Fabulous luxury, tiny staircases and doors to nowhere: San Jose, California’s historic 160-room Winchester Mystery House is gloriously eccentric
- Sarah Winchester, heir to the Winchester rifle business in the 19th century, converted a farmhouse into an enormous, sprawling mansion
- A tour of the house takes in 110 rooms, some with stairways and doors leading nowhere, and modern gadgets of the time
Those who have experienced England’s stately homes or France’s chateaux may sniff at the idea of visiting a historic country house in relatively young California, a destination more associated with surfing, showbiz and Silicon Valley than the sober contemplation of antiquities.
The name of San Jose’s Winchester Mystery House also has a suspiciously theme-park flavour, as if engineered for entertainment, and so it’s no surprise to learn that its current executive director, Walter Magnuson, came from Walt Disney, the ultimate theme-park operator.

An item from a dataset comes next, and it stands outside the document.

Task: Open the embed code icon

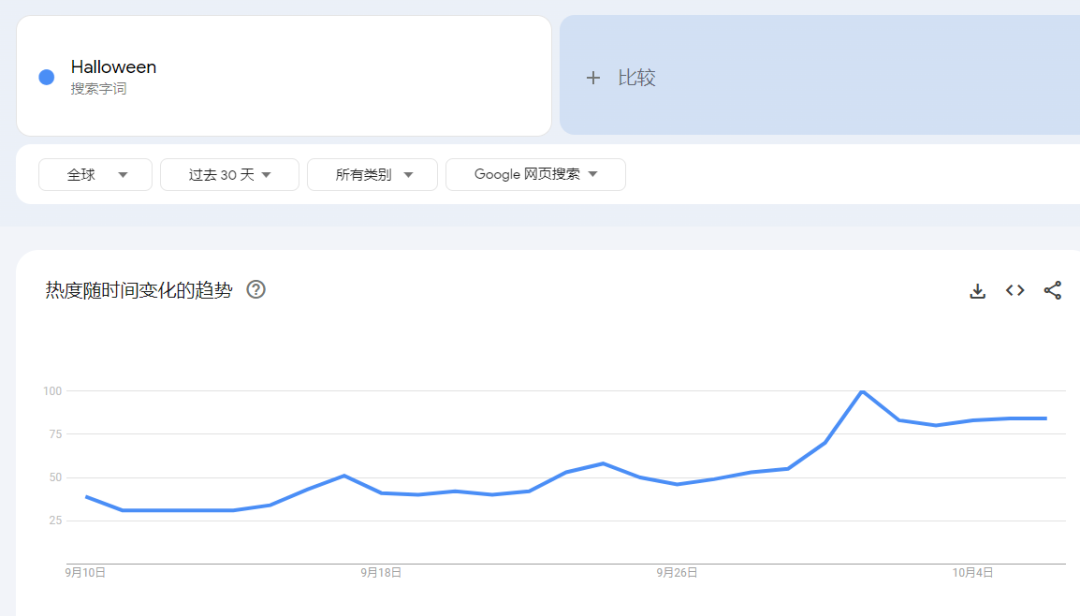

But he rejects any suspicion of inauthenticity. “We have to take the history seriously,” he says.
His research shows that the local press had labelled the sprawling, architecturally quirky mansion as mysterious long before the 1922 death of its creator, and before it opened to the public as the “House of Mystery” a century ago, in 1923.
How an incomplete eight-room farmhouse ended up as a 160-room mansion, with 10,000 windows, 2,000 doors, 13 bathrooms and 17 chimneys, is indeed a story worth hearing.